# K-Means Clustering for Customer Segmentation

In [None]:
import pandas as pd
import numpy as np
from sklearn.preprocessing import StandardScaler
from sklearn.decomposition import PCA
from sklearn.cluster import KMeans
from sklearn.metrics import silhouette_score
import matplotlib.pyplot as plt
import seaborn as sns

sns.set(style="whitegrid")


## Load and Prepare Data

In [None]:
# Load cleaned dataset
df = pd.read_csv('data/clean/order_klav_merge_customerLevel.csv')

# Drop irrelevant columns
df = df.drop(columns=[
    'CLV', 'Email', 'List SKU', 'Last Source New', 'Initial Source New',
    'Days since Date Added', 'Max Amount Orders', 'Max item amount',
    'Days since Profile Created On', 'PayMeth_Card', 'PayMeth_Other',
    'Always Free Shipping', 'Never Free Shipping'
])


## Encode Top Cities and Countries

In [None]:
# Encode top cities and countries
top_cities = df['Recent City'].value_counts().nlargest(5).index
top_countries = df['Recent Country'].value_counts().nlargest(3).index

df['Recent City'] = df['Recent City'].apply(lambda x: x if x in top_cities else 'Other')
df['Recent Country'] = df['Recent Country'].apply(lambda x: x if x in top_countries else 'Other')

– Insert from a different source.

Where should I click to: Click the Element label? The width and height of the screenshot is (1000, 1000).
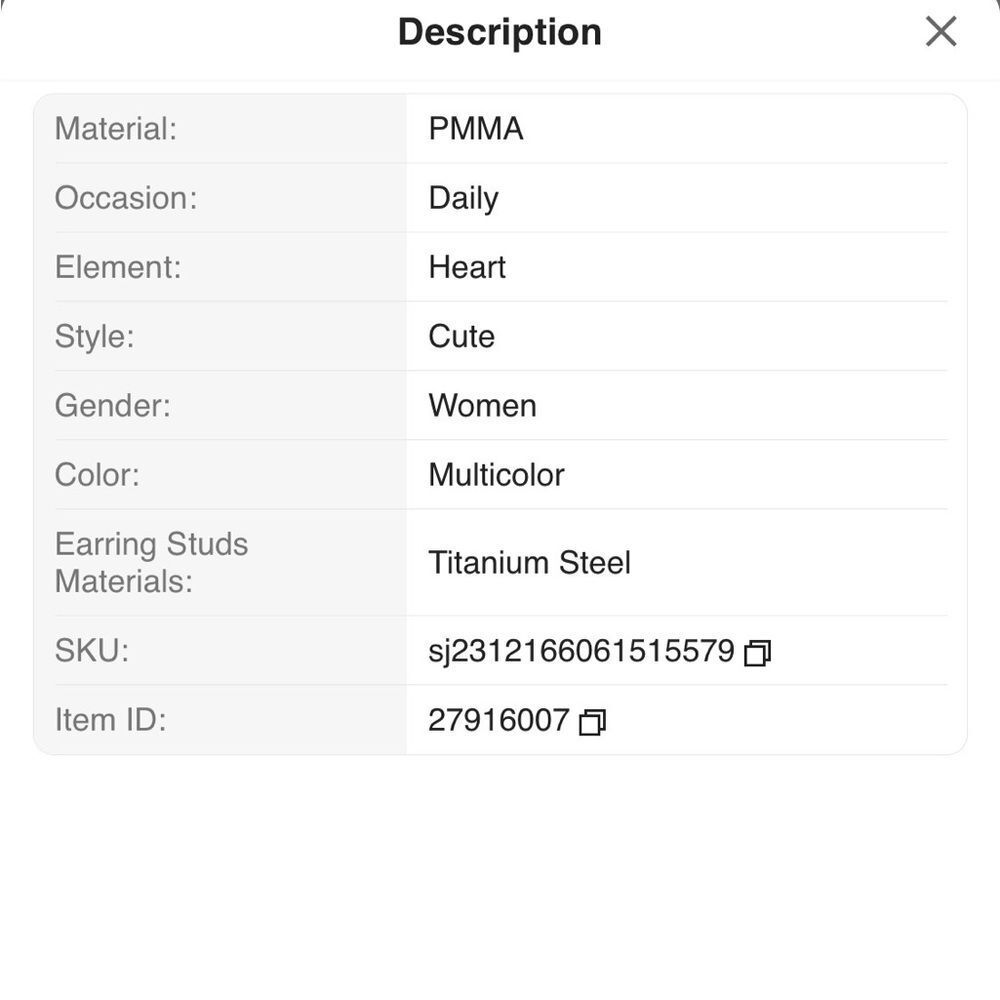118,267
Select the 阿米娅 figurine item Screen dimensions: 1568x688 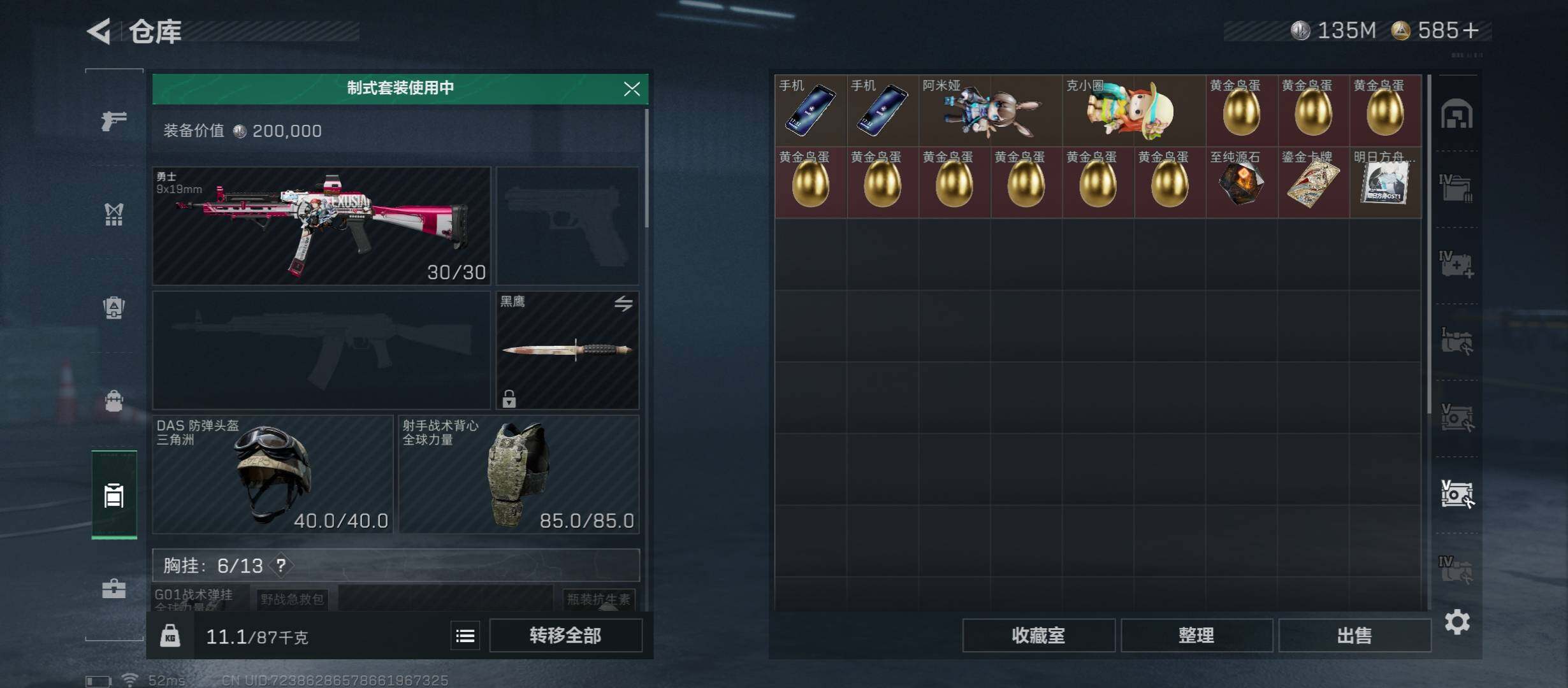991,111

df = pd.get_dummies(df, columns=['Recent City', 'Recent Country'], drop_first=True)


## PCA and K-Means Clustering

In [None]:
# Standardize and apply PCA
X = df.values
X_scaled = StandardScaler().fit_transform(X)
pca = PCA(n_components=5)
X_reduced = pca.fit_transform(X_scaled)

# Fit K-Means
kmeans = KMeans(n_clusters=5, random_state=42)
df['cluster'] = kmeans.fit_predict(X_reduced)

# Silhouette Score
score = silhouette_score(X_reduced, df['cluster'])
print(f"K-Means Silhouette Score: {score:.2f}")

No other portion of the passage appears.